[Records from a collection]
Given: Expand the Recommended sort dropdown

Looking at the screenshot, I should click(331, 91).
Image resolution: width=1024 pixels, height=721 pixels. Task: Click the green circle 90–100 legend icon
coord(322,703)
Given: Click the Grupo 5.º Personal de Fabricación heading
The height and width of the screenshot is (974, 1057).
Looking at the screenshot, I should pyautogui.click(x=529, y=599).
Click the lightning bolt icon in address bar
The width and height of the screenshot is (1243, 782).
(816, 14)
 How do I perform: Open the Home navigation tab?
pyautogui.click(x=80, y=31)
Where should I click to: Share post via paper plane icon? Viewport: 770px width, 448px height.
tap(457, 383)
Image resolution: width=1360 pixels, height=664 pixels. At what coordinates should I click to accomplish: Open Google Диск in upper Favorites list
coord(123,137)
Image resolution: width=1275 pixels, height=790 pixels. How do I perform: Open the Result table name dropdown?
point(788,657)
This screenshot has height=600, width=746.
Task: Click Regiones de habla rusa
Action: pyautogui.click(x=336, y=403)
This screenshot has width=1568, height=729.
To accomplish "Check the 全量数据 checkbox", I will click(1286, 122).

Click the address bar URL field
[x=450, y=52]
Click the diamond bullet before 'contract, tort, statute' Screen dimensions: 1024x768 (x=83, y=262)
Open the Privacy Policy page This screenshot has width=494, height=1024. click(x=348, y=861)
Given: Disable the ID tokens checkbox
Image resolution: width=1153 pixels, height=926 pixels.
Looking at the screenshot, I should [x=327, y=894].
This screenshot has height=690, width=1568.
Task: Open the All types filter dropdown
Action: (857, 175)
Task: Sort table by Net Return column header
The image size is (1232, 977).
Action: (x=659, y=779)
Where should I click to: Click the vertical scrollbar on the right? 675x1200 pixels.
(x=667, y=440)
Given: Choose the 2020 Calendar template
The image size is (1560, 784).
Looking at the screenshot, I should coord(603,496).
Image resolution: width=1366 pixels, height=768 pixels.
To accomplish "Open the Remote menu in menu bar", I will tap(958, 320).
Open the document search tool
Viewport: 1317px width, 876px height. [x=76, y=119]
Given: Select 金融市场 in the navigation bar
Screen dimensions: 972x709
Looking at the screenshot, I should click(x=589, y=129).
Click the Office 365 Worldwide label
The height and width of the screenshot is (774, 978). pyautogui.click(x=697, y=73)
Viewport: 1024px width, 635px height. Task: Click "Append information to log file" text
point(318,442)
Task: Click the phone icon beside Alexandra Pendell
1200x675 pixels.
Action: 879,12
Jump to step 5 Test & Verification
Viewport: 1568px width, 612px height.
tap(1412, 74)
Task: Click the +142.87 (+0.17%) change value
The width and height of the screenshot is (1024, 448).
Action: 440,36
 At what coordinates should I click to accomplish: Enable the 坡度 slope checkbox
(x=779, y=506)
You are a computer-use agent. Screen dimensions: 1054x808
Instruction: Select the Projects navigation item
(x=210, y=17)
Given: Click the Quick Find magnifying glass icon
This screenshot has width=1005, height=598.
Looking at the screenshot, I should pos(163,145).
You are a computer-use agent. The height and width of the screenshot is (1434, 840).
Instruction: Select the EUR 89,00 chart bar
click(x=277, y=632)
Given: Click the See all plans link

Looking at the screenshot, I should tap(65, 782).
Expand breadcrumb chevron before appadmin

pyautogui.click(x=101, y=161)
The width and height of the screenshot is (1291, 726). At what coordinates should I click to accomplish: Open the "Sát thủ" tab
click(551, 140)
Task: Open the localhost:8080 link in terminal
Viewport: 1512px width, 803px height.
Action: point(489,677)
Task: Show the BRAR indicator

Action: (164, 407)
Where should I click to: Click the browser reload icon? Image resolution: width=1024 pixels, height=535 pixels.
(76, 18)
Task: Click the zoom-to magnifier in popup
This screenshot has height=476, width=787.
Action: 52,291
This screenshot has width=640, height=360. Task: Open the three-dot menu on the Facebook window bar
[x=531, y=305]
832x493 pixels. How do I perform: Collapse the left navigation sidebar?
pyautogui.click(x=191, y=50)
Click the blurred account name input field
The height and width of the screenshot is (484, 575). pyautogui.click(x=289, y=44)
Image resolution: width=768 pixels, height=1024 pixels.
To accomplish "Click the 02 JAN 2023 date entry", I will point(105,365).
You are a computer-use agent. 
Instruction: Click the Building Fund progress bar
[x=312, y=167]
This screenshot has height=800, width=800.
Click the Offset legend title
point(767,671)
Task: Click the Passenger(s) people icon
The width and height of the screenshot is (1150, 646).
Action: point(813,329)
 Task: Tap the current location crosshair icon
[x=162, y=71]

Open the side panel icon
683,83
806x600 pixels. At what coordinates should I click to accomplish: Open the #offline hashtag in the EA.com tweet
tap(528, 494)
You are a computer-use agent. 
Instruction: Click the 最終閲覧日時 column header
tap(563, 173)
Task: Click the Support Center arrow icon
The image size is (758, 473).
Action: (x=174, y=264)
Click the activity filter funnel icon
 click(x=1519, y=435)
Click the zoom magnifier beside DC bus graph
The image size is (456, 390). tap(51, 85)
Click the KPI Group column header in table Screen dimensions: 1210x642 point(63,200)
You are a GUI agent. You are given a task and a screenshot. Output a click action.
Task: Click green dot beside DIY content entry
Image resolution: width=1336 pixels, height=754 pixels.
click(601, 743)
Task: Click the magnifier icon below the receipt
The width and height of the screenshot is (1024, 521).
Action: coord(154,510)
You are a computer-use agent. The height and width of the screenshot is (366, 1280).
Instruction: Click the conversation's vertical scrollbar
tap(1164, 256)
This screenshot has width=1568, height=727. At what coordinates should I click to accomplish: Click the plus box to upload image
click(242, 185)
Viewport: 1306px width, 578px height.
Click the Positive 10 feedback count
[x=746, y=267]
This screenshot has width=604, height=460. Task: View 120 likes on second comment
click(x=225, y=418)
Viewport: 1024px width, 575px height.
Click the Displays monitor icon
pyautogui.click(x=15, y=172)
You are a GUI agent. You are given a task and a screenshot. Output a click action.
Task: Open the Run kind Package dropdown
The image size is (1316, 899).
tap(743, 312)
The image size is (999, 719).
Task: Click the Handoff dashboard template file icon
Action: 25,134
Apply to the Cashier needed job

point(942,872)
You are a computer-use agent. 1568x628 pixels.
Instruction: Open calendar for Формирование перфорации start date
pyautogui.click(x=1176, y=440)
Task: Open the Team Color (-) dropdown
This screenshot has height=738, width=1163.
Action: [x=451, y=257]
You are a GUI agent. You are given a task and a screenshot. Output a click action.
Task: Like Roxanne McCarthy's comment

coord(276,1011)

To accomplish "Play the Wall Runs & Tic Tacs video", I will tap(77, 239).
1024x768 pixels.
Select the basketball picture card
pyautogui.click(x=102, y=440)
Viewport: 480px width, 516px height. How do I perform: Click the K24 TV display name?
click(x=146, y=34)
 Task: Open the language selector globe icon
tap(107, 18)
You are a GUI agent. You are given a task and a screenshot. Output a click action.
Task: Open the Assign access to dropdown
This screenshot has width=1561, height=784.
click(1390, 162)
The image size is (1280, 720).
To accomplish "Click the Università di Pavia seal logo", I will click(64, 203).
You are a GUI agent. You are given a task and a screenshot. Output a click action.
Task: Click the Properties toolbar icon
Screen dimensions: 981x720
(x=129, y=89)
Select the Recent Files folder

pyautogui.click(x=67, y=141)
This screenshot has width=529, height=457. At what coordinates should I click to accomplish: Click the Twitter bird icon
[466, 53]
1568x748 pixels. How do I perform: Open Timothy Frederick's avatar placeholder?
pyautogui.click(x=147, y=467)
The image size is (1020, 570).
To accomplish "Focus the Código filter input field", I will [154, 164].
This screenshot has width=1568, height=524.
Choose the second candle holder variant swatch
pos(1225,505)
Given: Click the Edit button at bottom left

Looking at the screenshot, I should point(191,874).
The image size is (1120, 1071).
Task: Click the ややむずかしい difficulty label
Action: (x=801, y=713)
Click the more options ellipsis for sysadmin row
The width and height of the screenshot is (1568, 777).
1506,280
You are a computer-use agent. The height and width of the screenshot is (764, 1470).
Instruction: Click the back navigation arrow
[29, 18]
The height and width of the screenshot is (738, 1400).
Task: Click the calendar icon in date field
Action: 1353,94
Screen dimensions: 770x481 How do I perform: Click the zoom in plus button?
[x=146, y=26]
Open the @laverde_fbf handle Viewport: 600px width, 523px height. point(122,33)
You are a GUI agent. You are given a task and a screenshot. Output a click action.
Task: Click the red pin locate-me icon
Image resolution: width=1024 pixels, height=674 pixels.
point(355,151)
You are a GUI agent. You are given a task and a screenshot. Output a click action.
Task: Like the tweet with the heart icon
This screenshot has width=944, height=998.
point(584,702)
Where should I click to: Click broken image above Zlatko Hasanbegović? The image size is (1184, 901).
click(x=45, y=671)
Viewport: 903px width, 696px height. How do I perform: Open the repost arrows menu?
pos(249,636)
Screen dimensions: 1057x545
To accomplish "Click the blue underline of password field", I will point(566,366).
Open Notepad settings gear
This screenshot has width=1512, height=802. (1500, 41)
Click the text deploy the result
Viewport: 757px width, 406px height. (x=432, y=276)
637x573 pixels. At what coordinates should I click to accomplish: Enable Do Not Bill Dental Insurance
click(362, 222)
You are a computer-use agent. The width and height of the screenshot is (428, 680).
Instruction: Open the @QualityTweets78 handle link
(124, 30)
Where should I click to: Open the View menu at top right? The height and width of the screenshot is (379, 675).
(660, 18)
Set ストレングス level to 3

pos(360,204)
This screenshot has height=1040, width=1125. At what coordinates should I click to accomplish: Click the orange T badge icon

[EXERCISE INSTRUCTIONS] Only the lines from the one with "This screenshot has width=944, height=998." through the end of the records above are to be copied, exactly as written.

[SOLUTION BELOW]
This screenshot has width=944, height=998.
point(584,702)
Where should I click to: Click broken image above Zlatko Hasanbegović? The image size is (1184, 901).
click(x=45, y=671)
Viewport: 903px width, 696px height. How do I perform: Open the repost arrows menu?
pos(249,636)
Screen dimensions: 1057x545
To accomplish "Click the blue underline of password field", I will point(566,366).
Open Notepad settings gear
This screenshot has width=1512, height=802. (1500, 41)
Click the text deploy the result
Viewport: 757px width, 406px height. (x=432, y=276)
637x573 pixels. At what coordinates should I click to accomplish: Enable Do Not Bill Dental Insurance
click(362, 222)
You are a computer-use agent. The width and height of the screenshot is (428, 680).
Instruction: Open the @QualityTweets78 handle link
(124, 30)
Where should I click to: Open the View menu at top right? The height and width of the screenshot is (379, 675).
(660, 18)
Set ストレングス level to 3

pos(360,204)
This screenshot has height=1040, width=1125. At what coordinates should I click to accomplish: Click the orange T badge icon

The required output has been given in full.